I am the nominated executor of a will. The deceased had let the family know where the will was to be found, but when it was retrieved it was found to be a photocopy.

The solicitor who assisted in drawing up the will does not have the original, but also has a photocopy. The solicitor and the witnesses (persons in the solicitor's office) are available to testify that the photocopies are proper copies of the original. Obviously, the copy retained in the solicitor's office has great probative value. I imagine that it is also helpful that the effect of the will would be effectively the same as if there were no will: equal shares for the nearest kin. 

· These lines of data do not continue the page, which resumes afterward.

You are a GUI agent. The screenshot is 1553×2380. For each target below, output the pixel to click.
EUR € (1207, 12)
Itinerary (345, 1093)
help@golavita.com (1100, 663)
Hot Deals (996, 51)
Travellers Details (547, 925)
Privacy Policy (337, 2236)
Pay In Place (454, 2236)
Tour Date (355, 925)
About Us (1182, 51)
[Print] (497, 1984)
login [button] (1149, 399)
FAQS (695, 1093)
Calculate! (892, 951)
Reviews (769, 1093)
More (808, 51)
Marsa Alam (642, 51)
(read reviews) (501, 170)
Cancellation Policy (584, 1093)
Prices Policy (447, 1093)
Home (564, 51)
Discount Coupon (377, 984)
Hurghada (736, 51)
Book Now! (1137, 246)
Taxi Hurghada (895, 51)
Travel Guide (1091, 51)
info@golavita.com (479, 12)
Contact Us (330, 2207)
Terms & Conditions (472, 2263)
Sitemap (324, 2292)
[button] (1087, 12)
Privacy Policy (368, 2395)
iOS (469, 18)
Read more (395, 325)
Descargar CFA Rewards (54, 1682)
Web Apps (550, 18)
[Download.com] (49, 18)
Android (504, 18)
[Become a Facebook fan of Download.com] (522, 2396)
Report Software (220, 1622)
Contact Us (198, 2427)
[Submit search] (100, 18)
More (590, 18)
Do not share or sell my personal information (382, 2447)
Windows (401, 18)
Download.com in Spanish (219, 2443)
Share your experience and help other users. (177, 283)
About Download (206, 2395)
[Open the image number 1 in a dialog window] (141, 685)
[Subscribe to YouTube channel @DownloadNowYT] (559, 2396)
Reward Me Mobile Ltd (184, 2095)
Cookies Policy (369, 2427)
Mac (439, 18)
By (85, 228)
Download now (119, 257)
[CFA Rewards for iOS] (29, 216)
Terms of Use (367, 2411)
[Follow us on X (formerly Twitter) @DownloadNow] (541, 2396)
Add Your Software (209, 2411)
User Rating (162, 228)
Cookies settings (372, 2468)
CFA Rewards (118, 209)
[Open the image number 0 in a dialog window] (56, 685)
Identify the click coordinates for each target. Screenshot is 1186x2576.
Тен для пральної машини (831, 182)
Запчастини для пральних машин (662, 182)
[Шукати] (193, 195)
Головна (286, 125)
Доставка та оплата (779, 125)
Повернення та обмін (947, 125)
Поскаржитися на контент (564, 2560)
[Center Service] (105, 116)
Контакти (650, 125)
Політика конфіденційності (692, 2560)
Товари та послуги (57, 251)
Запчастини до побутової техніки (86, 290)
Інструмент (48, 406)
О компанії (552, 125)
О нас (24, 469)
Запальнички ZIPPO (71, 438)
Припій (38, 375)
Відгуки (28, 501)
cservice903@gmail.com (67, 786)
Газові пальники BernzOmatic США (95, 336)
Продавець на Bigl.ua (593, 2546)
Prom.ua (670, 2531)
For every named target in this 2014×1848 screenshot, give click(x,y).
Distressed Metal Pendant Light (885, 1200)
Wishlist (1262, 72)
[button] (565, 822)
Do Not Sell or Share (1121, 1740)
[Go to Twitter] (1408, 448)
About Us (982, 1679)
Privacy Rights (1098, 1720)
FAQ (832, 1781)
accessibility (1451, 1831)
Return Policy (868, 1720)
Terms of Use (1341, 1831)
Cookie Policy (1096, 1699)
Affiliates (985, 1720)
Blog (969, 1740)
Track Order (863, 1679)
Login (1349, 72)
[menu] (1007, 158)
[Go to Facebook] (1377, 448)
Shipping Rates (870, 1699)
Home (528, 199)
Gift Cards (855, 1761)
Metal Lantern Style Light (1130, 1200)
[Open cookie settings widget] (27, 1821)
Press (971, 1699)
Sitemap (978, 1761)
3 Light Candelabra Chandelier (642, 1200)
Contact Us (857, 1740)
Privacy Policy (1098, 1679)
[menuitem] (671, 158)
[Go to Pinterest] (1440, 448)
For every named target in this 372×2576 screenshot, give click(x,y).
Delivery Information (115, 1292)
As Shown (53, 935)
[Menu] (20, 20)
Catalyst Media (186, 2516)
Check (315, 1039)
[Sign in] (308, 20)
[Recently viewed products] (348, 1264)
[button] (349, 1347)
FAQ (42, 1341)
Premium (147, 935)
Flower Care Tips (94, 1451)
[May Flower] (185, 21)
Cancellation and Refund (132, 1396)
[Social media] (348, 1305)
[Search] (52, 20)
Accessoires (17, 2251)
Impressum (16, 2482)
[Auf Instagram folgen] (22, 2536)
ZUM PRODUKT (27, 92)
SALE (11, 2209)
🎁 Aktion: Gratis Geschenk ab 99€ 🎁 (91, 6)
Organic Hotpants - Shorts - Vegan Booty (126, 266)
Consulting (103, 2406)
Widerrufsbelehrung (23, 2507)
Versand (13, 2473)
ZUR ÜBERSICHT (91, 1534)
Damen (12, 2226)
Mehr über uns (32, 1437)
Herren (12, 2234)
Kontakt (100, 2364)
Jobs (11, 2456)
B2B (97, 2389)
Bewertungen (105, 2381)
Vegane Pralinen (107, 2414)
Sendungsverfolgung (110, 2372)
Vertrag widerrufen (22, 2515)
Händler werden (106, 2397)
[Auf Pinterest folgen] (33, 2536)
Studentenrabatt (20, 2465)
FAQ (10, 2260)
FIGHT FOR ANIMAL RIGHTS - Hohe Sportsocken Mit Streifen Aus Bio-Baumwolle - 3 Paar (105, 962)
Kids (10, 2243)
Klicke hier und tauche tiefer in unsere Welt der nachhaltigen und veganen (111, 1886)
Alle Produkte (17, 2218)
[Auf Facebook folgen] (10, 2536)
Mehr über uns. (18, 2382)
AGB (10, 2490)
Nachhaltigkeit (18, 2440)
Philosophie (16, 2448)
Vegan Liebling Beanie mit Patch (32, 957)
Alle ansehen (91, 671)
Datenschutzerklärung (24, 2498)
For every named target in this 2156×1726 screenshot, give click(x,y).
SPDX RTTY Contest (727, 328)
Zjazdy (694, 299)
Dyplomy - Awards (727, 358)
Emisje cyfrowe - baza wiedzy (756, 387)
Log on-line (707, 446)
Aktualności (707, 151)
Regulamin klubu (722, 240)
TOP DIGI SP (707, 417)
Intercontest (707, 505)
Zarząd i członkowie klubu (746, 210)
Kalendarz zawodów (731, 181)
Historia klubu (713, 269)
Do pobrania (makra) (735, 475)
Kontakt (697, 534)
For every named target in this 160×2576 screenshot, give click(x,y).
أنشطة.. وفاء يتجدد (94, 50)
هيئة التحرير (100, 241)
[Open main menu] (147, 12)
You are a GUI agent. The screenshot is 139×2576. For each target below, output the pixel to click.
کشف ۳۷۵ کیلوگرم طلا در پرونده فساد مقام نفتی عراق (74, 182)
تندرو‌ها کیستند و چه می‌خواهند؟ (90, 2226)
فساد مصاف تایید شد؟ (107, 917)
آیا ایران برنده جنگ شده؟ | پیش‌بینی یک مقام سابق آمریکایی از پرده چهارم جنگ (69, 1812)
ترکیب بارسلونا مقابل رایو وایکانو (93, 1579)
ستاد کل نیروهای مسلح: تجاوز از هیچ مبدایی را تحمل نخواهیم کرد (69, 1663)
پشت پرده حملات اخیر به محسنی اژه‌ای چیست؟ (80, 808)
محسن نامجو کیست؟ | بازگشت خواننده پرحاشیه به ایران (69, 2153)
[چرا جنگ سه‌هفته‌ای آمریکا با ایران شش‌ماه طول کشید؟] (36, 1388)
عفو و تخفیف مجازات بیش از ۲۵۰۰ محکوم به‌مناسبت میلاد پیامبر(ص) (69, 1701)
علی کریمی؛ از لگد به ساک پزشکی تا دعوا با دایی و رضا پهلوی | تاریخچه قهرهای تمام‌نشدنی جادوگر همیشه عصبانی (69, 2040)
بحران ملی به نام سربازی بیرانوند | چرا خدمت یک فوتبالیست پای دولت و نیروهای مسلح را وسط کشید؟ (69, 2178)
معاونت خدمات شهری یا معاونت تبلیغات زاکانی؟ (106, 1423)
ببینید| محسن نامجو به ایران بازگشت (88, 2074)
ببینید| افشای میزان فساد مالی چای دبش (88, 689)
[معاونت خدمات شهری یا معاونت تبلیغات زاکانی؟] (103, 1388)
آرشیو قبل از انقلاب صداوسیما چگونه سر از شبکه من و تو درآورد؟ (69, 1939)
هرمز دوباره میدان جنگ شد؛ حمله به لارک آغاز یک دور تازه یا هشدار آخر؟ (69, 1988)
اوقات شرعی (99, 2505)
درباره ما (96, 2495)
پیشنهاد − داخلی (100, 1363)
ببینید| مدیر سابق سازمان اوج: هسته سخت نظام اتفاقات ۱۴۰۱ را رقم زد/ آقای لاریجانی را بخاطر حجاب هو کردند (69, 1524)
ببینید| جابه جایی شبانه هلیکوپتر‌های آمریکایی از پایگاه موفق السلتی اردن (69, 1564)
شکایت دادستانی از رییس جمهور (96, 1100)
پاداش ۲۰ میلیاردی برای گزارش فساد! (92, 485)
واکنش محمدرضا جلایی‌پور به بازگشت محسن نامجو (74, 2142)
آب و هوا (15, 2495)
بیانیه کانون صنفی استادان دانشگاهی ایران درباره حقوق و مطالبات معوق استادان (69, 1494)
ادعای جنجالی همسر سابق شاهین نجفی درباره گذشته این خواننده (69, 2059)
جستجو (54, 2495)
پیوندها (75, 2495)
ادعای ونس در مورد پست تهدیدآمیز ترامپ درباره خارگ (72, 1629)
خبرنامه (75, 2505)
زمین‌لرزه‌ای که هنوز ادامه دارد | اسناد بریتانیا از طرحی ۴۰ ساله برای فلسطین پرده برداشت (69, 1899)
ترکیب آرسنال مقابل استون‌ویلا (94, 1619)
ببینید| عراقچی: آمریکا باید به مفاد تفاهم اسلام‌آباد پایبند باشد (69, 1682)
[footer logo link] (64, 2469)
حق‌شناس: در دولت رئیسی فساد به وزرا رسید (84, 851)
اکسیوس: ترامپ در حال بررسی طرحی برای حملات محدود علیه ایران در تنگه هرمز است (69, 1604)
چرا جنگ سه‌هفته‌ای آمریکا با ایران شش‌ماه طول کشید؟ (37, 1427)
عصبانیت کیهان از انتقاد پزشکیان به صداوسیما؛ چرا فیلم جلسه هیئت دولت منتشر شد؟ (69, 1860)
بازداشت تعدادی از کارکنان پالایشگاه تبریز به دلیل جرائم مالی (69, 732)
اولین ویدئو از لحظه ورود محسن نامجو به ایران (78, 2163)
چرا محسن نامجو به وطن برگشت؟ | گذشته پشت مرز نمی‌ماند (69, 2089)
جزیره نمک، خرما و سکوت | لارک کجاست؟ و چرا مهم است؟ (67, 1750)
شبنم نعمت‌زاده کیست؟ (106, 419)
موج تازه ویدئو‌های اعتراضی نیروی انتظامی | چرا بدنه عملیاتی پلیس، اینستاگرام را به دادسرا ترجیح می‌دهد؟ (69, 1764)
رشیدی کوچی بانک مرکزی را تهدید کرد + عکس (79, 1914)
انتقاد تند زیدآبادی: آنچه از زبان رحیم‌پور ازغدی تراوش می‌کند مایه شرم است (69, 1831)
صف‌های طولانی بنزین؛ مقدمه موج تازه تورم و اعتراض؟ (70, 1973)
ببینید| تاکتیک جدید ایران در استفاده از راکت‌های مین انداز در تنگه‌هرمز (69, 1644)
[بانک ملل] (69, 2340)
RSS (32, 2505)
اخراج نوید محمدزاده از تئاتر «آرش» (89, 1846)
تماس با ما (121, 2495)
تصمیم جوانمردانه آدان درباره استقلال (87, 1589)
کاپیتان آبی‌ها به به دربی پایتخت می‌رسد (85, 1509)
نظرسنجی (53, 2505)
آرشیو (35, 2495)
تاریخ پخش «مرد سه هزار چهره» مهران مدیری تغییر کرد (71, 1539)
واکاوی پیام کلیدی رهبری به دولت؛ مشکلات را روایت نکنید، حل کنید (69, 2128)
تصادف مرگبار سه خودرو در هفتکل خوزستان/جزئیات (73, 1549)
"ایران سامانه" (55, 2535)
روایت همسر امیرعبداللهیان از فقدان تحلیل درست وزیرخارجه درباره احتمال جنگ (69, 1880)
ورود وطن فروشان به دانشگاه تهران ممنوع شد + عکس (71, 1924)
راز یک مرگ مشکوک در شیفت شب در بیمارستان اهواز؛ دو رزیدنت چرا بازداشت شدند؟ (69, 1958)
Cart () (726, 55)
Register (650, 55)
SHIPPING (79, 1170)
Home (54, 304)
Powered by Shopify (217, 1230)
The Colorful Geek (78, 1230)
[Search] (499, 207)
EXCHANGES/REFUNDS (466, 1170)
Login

Clearly, the thing to do is organise a hunt for the original will, and that has been started. But if the search fails, what steps do I need to take to have a copy accepted? In particular, I want to manage things with some expedition because I judge that to be in the best interests of the beneficiaries.


----------



## Ravima (4 Feb 2010)

you need to go to  a solicitor. The chappie who also has the photocopy might be the best one to go to, especially when he is 'on side' so to speak.


----------



## j26 (4 Feb 2010)

Secondary evidence of a will (e.g. a photocopy) will do, but there will probbly be quite a bit more legwork. Having the solicitor willing to state on affidavit that the copy is a true copy of the will will help a lot.

If there's no difference between the distributions with or without a will why not just go on the basis of an intestacy?


----------



## Padraigb (4 Feb 2010)

Thanks for the replies.

My own supposition was that there would be more legwork, although I would hope "quite a bit" is overstating it. My thinking was that an affidavit from the solicitor who drew up the will would satisfy the Probate Office. I presume that when I make written application for Probate that I should outline the position and that the Probate Office will tell me what it requires. Does that seem like the best way to approach it?

I would prefer not to proceed on the basis of an intestacy because (1) it is not the truth, (2) I am not the next of kin and that creates an extra protocol to be dealt with, and (3) I would need to arrange a bond.

Doing the work matters to me. It honours the wishes of the deceased person, and it spares the beneficiaries a burden that they do not want to carry. As you might guess, this is family, and that makes it important.


----------



## mf1 (8 Feb 2010)

My understanding is that, in these circumstances,  there is an (almost automatic) assumption that the will has been revoked and  that a Court application will be necessary to prove the will in terms of a copy.

mf


----------



## Padraigb (8 Feb 2010)

mf1 said:


> My understanding is that, in these circumstances,  there is an (almost automatic) assumption that the will has been revoked and  that a Court application will be necessary to prove the will in terms of a copy.



Ouch! That would make life awkward. Thank you for the reply.


----------



## mf1 (8 Feb 2010)

Padraigb said:


> Ouch! That would make life awkward. Thank you for the reply.



I'm not an expert but that was the general view in Brian Spierins book and my own textbook on Probate/Grants. 

Ouch is right!

mf


----------